_Dataset rows_.
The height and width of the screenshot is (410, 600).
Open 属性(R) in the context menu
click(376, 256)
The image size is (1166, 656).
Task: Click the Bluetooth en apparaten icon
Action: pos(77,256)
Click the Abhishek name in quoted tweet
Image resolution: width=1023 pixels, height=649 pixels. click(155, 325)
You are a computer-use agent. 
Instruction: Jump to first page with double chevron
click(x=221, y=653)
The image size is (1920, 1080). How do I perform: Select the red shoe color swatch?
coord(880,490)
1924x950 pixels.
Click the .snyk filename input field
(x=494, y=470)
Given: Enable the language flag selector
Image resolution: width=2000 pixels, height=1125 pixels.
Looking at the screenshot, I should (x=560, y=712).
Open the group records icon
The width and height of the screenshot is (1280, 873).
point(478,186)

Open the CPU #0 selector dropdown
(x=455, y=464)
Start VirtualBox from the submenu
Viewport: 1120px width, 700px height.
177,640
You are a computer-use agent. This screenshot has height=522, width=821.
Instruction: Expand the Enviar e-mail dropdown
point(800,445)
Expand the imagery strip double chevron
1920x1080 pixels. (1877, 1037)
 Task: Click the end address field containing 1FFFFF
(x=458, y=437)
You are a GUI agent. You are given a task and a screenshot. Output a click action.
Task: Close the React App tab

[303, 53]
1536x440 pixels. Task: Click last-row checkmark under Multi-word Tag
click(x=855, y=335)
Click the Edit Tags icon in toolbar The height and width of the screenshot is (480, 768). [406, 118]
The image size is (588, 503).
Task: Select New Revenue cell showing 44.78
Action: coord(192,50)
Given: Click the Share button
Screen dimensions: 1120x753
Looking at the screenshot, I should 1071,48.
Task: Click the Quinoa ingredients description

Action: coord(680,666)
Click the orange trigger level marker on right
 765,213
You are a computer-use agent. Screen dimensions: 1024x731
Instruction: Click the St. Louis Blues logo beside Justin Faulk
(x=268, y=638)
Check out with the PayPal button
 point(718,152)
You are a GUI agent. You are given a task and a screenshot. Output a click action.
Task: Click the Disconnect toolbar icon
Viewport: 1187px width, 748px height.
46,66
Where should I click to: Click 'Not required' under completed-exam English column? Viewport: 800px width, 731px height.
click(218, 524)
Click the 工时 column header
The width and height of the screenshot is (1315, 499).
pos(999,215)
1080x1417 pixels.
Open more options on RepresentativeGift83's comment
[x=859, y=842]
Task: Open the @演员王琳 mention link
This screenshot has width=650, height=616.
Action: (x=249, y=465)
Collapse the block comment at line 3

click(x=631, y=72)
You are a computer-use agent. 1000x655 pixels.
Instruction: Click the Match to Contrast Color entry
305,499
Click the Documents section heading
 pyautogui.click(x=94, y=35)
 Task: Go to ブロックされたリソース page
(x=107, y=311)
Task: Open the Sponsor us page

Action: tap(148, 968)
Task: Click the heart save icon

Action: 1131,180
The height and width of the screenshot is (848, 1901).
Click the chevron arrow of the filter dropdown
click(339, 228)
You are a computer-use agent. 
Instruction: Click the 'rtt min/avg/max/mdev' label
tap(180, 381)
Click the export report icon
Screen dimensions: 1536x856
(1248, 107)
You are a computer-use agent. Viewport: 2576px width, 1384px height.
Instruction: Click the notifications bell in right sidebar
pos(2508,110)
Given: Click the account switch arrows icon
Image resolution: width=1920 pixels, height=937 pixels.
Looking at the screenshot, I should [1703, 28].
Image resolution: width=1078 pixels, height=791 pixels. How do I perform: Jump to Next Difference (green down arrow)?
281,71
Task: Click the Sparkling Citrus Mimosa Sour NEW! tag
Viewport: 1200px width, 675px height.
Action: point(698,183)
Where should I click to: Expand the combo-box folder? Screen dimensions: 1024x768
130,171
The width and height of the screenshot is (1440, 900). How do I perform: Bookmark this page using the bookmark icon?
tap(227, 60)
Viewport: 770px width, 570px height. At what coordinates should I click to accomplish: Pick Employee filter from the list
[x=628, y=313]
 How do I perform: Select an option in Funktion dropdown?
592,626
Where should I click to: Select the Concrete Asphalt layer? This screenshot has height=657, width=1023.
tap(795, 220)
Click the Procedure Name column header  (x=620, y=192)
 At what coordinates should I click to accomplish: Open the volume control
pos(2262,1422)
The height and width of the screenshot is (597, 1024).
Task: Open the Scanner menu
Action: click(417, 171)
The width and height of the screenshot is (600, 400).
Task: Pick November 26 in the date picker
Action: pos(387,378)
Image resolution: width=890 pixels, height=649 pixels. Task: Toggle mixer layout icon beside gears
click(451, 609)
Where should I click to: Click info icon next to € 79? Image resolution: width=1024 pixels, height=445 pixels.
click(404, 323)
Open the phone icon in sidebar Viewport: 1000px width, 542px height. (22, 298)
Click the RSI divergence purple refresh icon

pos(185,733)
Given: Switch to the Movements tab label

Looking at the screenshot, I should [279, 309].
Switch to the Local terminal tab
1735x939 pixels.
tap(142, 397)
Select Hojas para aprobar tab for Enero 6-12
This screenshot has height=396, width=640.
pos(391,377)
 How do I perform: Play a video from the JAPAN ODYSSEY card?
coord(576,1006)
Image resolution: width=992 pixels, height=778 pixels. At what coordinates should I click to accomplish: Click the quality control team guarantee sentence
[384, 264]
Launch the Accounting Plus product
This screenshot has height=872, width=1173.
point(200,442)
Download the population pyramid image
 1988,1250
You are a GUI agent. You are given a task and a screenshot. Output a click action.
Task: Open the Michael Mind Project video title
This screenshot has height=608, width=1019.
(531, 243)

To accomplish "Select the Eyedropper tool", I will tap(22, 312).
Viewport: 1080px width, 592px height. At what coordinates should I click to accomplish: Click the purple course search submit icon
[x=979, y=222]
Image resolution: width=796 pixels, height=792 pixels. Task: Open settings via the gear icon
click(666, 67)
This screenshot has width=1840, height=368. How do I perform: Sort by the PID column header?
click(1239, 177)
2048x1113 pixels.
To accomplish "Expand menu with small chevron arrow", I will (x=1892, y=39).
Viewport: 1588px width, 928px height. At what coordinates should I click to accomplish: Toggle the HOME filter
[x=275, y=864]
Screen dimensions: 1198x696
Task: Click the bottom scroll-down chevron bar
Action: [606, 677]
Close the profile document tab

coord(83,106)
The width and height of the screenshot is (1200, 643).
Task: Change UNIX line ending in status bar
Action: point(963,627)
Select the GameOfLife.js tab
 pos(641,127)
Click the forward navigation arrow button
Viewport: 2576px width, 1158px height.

_Work instructions_. Can you render every line of the records above as a JSON list of strings, with one string per line and blank lines left out?

_Response to the exercise_.
[
  "The height and width of the screenshot is (410, 600).",
  "Open 属性(R) in the context menu",
  "click(376, 256)",
  "The image size is (1166, 656).",
  "Task: Click the Bluetooth en apparaten icon",
  "Action: pos(77,256)",
  "Click the Abhishek name in quoted tweet",
  "Image resolution: width=1023 pixels, height=649 pixels. click(155, 325)",
  "You are a computer-use agent. ",
  "Instruction: Jump to first page with double chevron",
  "click(x=221, y=653)",
  "The image size is (1920, 1080). How do I perform: Select the red shoe color swatch?",
  "coord(880,490)",
  "1924x950 pixels.",
  "Click the .snyk filename input field",
  "(x=494, y=470)",
  "Given: Enable the language flag selector",
  "Image resolution: width=2000 pixels, height=1125 pixels.",
  "Looking at the screenshot, I should (x=560, y=712).",
  "Open the group records icon",
  "The width and height of the screenshot is (1280, 873).",
  "point(478,186)",
  "Open the CPU #0 selector dropdown",
  "(x=455, y=464)",
  "Start VirtualBox from the submenu",
  "Viewport: 1120px width, 700px height.",
  "177,640",
  "You are a computer-use agent. This screenshot has height=522, width=821.",
  "Instruction: Expand the Enviar e-mail dropdown",
  "point(800,445)",
  "Expand the imagery strip double chevron",
  "1920x1080 pixels. (1877, 1037)",
  " Task: Click the end address field containing 1FFFFF",
  "(x=458, y=437)",
  "You are a GUI agent. You are given a task and a screenshot. Output a click action.",
  "Task: Close the React App tab",
  "[303, 53]",
  "1536x440 pixels. Task: Click last-row checkmark under Multi-word Tag",
  "click(x=855, y=335)",
  "Click the Edit Tags icon in toolbar The height and width of the screenshot is (480, 768). [406, 118]",
  "The image size is (588, 503).",
  "Task: Select New Revenue cell showing 44.78",
  "Action: coord(192,50)",
  "Given: Click the Share button",
  "Screen dimensions: 1120x753",
  "Looking at the screenshot, I should 1071,48.",
  "Task: Click the Quinoa ingredients description",
  "Action: coord(680,666)",
  "Click the orange trigger level marker on right",
  " 765,213",
  "You are a computer-use agent. Screen dimensions: 1024x731",
  "Instruction: Click the St. Louis Blues logo beside Justin Faulk",
  "(x=268, y=638)",
  "Check out with the PayPal button",
  " point(718,152)",
  "You are a GUI agent. You are given a task and a screenshot. Output a click action.",
  "Task: Click the Disconnect toolbar icon",
  "Viewport: 1187px width, 748px height.",
  "46,66",
  "Where should I click to: Click 'Not required' under completed-exam English column? Viewport: 800px width, 731px height.",
  "click(218, 524)",
  "Click the 工时 column header",
  "The width and height of the screenshot is (1315, 499).",
  "pos(999,215)",
  "1080x1417 pixels.",
  "Open more options on RepresentativeGift83's comment",
  "[x=859, y=842]",
  "Task: Open the @演员王琳 mention link",
  "This screenshot has width=650, height=616.",
  "Action: (x=249, y=465)",
  "Collapse the block comment at line 3",
  "click(x=631, y=72)",
  "You are a computer-use agent. 1000x655 pixels.",
  "Instruction: Click the Match to Contrast Color entry",
  "305,499",
  "Click the Documents section heading",
  " pyautogui.click(x=94, y=35)",
  " Task: Go to ブロックされたリソース page",
  "(x=107, y=311)",
  "Task: Open the Sponsor us page",
  "Action: tap(148, 968)",
  "Task: Click the heart save icon",
  "Action: 1131,180",
  "The height and width of the screenshot is (848, 1901).",
  "Click the chevron arrow of the filter dropdown",
  "click(339, 228)",
  "You are a computer-use agent. ",
  "Instruction: Click the 'rtt min/avg/max/mdev' label",
  "tap(180, 381)",
  "Click the export report icon",
  "Screen dimensions: 1536x856",
  "(1248, 107)",
  "You are a computer-use agent. Viewport: 2576px width, 1384px height.",
  "Instruction: Click the notifications bell in right sidebar",
  "pos(2508,110)",
  "Given: Click the account switch arrows icon",
  "Image resolution: width=1920 pixels, height=937 pixels.",
  "Looking at the screenshot, I should [1703, 28].",
  "Image resolution: width=1078 pixels, height=791 pixels. How do I perform: Jump to Next Difference (green down arrow)?",
  "281,71",
  "Task: Click the Sparkling Citrus Mimosa Sour NEW! tag",
  "Viewport: 1200px width, 675px height.",
  "Action: point(698,183)",
  "Where should I click to: Expand the combo-box folder? Screen dimensions: 1024x768",
  "130,171",
  "The width and height of the screenshot is (1440, 900). How do I perform: Bookmark this page using the bookmark icon?",
  "tap(227, 60)",
  "Viewport: 770px width, 570px height. At what coordinates should I click to accomplish: Pick Employee filter from the list",
  "[x=628, y=313]",
  " How do I perform: Select an option in Funktion dropdown?",
  "592,626",
  "Where should I click to: Select the Concrete Asphalt layer? This screenshot has height=657, width=1023.",
  "tap(795, 220)",
  "Click the Procedure Name column header  (x=620, y=192)",
  " At what coordinates should I click to accomplish: Open the volume control",
  "pos(2262,1422)",
  "The height and width of the screenshot is (597, 1024).",
  "Task: Open the Scanner menu",
  "Action: click(417, 171)",
  "The width and height of the screenshot is (600, 400).",
  "Task: Pick November 26 in the date picker",
  "Action: pos(387,378)",
  "Image resolution: width=890 pixels, height=649 pixels. Task: Toggle mixer layout icon beside gears",
  "click(451, 609)",
  "Where should I click to: Click info icon next to € 79? Image resolution: width=1024 pixels, height=445 pixels.",
  "click(404, 323)",
  "Open the phone icon in sidebar Viewport: 1000px width, 542px height. (22, 298)",
  "Click the RSI divergence purple refresh icon",
  "pos(185,733)",
  "Given: Switch to the Movements tab label",
  "Looking at the screenshot, I should [279, 309].",
  "Switch to the Local terminal tab",
  "1735x939 pixels.",
  "tap(142, 397)",
  "Select Hojas para aprobar tab for Enero 6-12",
  "This screenshot has height=396, width=640.",
  "pos(391,377)",
  " How do I perform: Play a video from the JAPAN ODYSSEY card?",
  "coord(576,1006)",
  "Image resolution: width=992 pixels, height=778 pixels. At what coordinates should I click to accomplish: Click the quality control team guarantee sentence",
  "[384, 264]",
  "Launch the Accounting Plus product",
  "This screenshot has height=872, width=1173.",
  "point(200,442)",
  "Download the population pyramid image",
  " 1988,1250",
  "You are a GUI agent. You are given a task and a screenshot. Output a click action.",
  "Task: Open the Michael Mind Project video title",
  "This screenshot has height=608, width=1019.",
  "(531, 243)",
  "To accomplish \"Select the Eyedropper tool\", I will tap(22, 312).",
  "Viewport: 1080px width, 592px height. At what coordinates should I click to accomplish: Click the purple course search submit icon",
  "[x=979, y=222]",
  "Image resolution: width=796 pixels, height=792 pixels. Task: Open settings via the gear icon",
  "click(666, 67)",
  "This screenshot has width=1840, height=368. How do I perform: Sort by the PID column header?",
  "click(1239, 177)",
  "2048x1113 pixels.",
  "To accomplish \"Expand menu with small chevron arrow\", I will (x=1892, y=39).",
  "Viewport: 1588px width, 928px height. At what coordinates should I click to accomplish: Toggle the HOME filter",
  "[x=275, y=864]",
  "Screen dimensions: 1198x696",
  "Task: Click the bottom scroll-down chevron bar",
  "Action: [606, 677]",
  "Close the profile document tab",
  "coord(83,106)",
  "The width and height of the screenshot is (1200, 643).",
  "Task: Change UNIX line ending in status bar",
  "Action: point(963,627)",
  "Select the GameOfLife.js tab",
  " pos(641,127)",
  "Click the forward navigation arrow button",
  "Viewport: 2576px width, 1158px height."
]